On the night of January 27, 1993, I was arrested for the second time for drunk driving. It all happened so fast. I could see red lights flashing in my rear view mirror, and I knew I was going to jail. I had been in West Hollywood that night, having dinner and drinking with my friends, and I must have had one of my blackouts during the course of the evening. I could only remember bits and pieces of the evening's events. As the officer approached my driver's side window and leaned over to tell me that I had run through four red lights, I thought to myself--I could have killed myself or someone else. My God, I am lucky, even though I'm getting arrested, I'm lucky.
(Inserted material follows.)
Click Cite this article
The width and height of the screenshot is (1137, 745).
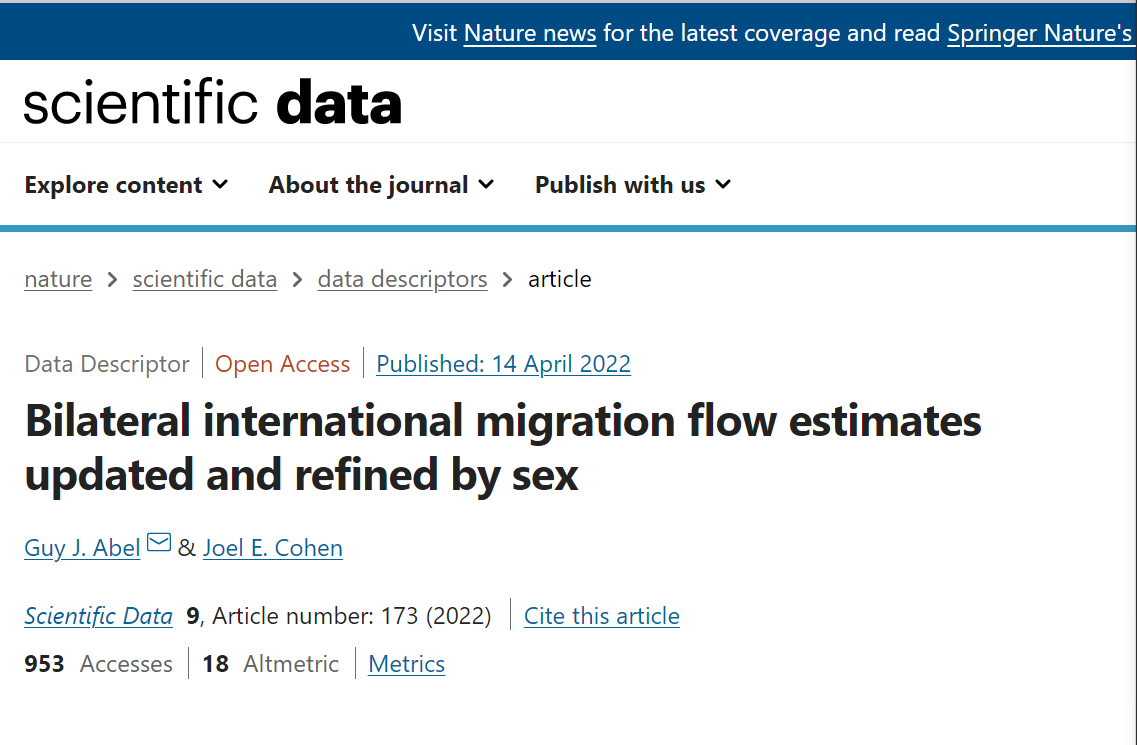602,616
The horror story of the night evolved into a stay at Sybil Brand, a women's correctional facility which houses 8,000 women. The presiding judge at Burbank Municipal requested that I put in time there. I encountered prostitutes, murderers, gang members, thieves, drug dealers, and child molesters. My jail peers and the Sheriff's deputies made me feel like I was the slime of the earth. I was beaten and approached for sexual favors.
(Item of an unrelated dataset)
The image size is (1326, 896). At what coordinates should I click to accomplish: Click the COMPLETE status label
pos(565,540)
I watched women try to kick their habits, sometimes wallowing in their own waste in the corners of their cells. I spoke with a woman who was 75 years old who had been on heroin since she was 22 years old. Because I refused to take the alcohol test when I was arrested that night in January, my driver's license has been suspended for two years, and I either take the bus or ride my bicycle. Needless to say, these happenings greatly affected all aspects of my life. I no longer take my freedom for granted. Being in jail taught me what it is like to be a caged animal, and although I don't like not being able to come and go as I please with a car, every day I embrace my health and the very fact that I am alive. I could have ended up either dead or severely injured, maybe in a wheelchair for the rest of my life. In 1990, alcohol-related ve...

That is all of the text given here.